::: EXCERPTED PASSAGE
[CostModel] improveShuffleKindFromMask - recognise a SK_PermuteSingleSrc incorrectly tagged as SK_PermuteTwoSrc #145352

RKSimon · 2025-06-23T16:03:48Z

If a SK_PermuteTwoSrc shuffle kind's mask only references the first operand, then treat this as SK_PermuteSingleSrc

Part of #145335

llvmbot · 2025-06-23T16:04:21Z

@llvm/pr-subscribers-llvm-analysis
@llvm/pr-subscribers-backend-amdgpu

@llvm/pr-subscribers-llvm-transforms

Author: Simon Pilgrim (RKSimon)

Changes

If a SK_PermuteTwoSrc shuffle kind's mask only references the first operand, then treat this as SK_PermuteSingleSrc

Part of #145335

Full diff: https://github.com/llvm/llvm-project/pull/145352.diff

3 Files Affected:

(modified) llvm/include/llvm/CodeGen/BasicTTIImpl.h (+3)
(modified) llvm/test/Transforms/SLPVectorizer/AArch64/InstructionsState-is-invalid-0.ll (+10-13)
(modified) llvm/test/Transforms/VectorCombine/X86/permute-of-binops.ll (+10-20)
::::::
WRITTEN INSTRUCTION: Transcribe the pull request thread on shuffle kinds above, word for word and in full.
::: SUPPLIED DATA
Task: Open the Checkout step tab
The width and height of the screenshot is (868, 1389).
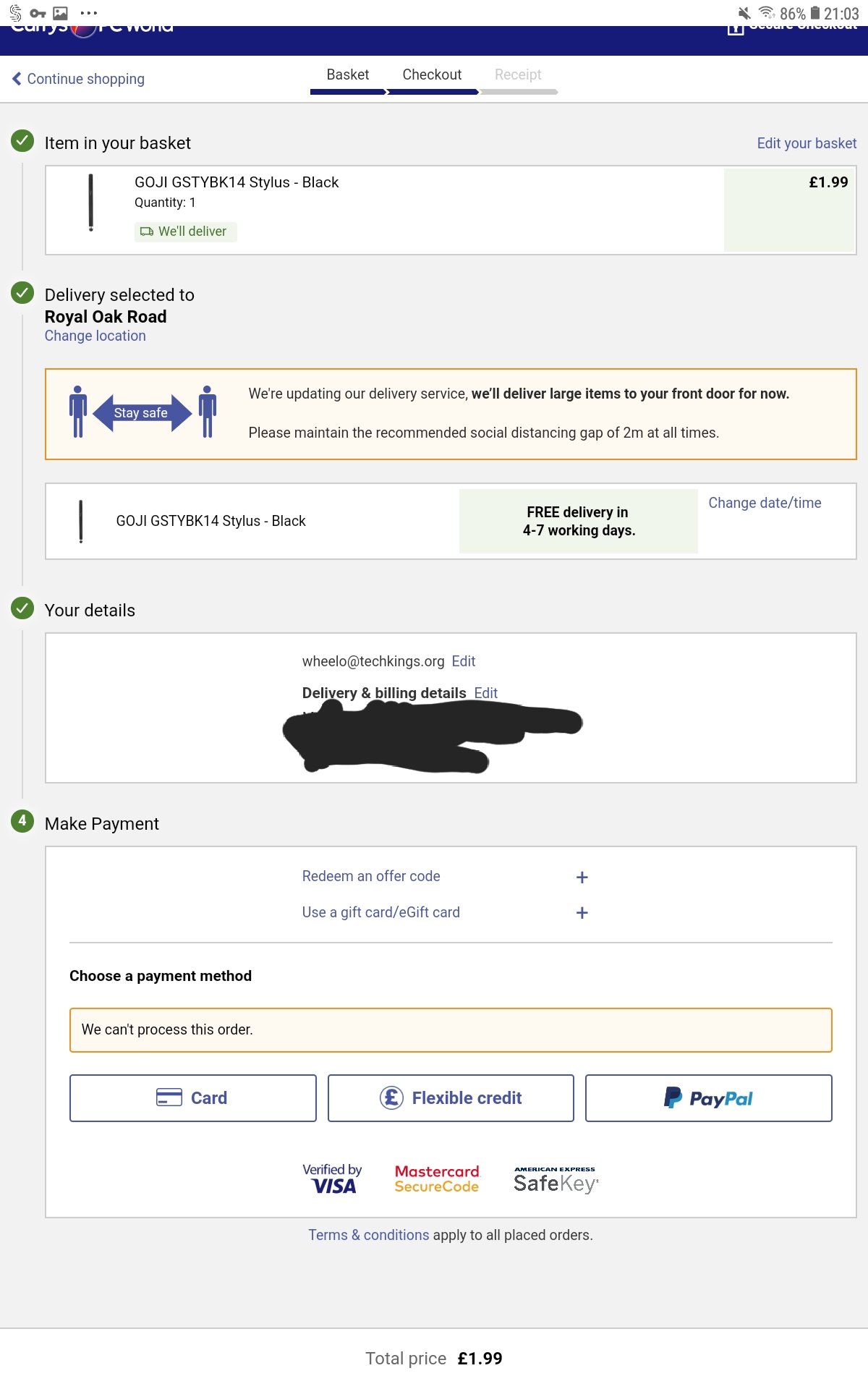Action: coord(432,75)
::::::
THE SOLUTION:
[CostModel] improveShuffleKindFromMask - recognise a SK_PermuteSingleSrc incorrectly tagged as SK_PermuteTwoSrc #145352

RKSimon · 2025-06-23T16:03:48Z

If a SK_PermuteTwoSrc shuffle kind's mask only references the first operand, then treat this as SK_PermuteSingleSrc

Part of #145335

llvmbot · 2025-06-23T16:04:21Z

@llvm/pr-subscribers-llvm-analysis
@llvm/pr-subscribers-backend-amdgpu

@llvm/pr-subscribers-llvm-transforms

Author: Simon Pilgrim (RKSimon)

Changes

If a SK_PermuteTwoSrc shuffle kind's mask only references the first operand, then treat this as SK_PermuteSingleSrc

Part of #145335

Full diff: https://github.com/llvm/llvm-project/pull/145352.diff

3 Files Affected:

(modified) llvm/include/llvm/CodeGen/BasicTTIImpl.h (+3)
(modified) llvm/test/Transforms/SLPVectorizer/AArch64/InstructionsState-is-invalid-0.ll (+10-13)
(modified) llvm/test/Transforms/VectorCombine/X86/permute-of-binops.ll (+10-20)